The Leapfrog Group is an employer-backed nonprofit group focused on health care quality. It said it issued these first-ever scores to “highlight the country’s best hospitals and warn against the worst.”
Nearly all Kaiser Permanente hospitals have been given an A rating for patient safety — and none lower than a B. Twenty-four of the 27 Kaiser Permanente California hospitals that were included in the report received an A grade. Kaiser Permanente hospitals in Oregon (Sunnyside Medical Center) and Hawaii (Moanalua Medical Center) also received A grades.
A rating for Maui Memorial Medical Center was not available.

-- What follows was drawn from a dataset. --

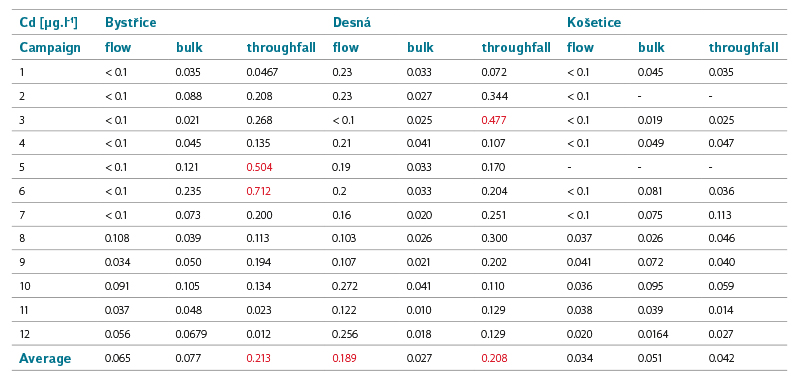Select the Desná column group header

pyautogui.click(x=352, y=23)
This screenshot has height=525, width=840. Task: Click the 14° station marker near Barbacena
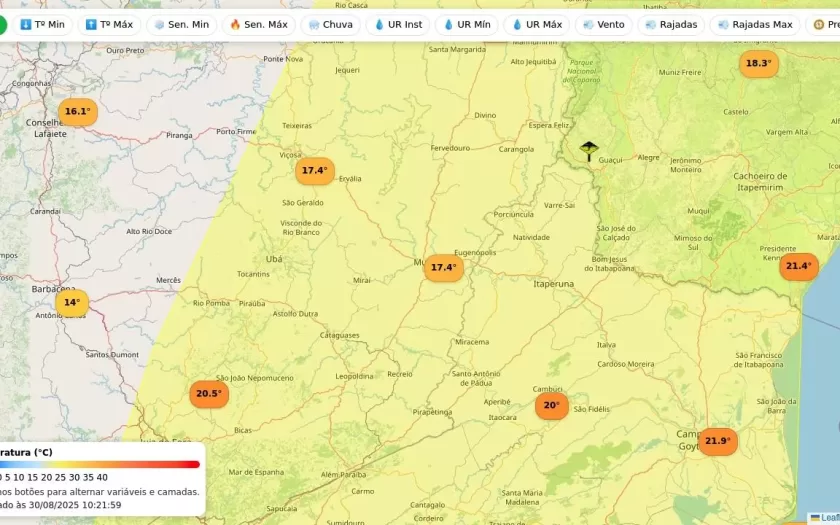72,302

While Kaiser Permanente hospitals were rated among the safest in the country, hospitals nationwide fared far worse. Of the more than 2,600 hospitals that were graded in the report, nearly half (47%) received a C grade or lower. In California, it was a similar story. Of the 264 hospitals in California that were rated, 109 (or 41%) received a C grade or lower.
The complete list of Leapfrog Hospital Safety Score results can be found at www.hospitalsafetyscore.org.
“The Hospital Safety Score exclusively measures safety — meaning errors, accidents and infections,” said Ashish Jha,, MD, in a written statement. Jha is a professor at the Harvard School of Public Health, and a member of Leapfrog’s expert panel that created the rating system for the hospitals.
The Leapfrog Group rated 2,652 hospitals across the country, assigning a letter grade of A, B, C or “score pending” (which means the grade would have been less than C) to each hospital based on 26 publicly reported national measures.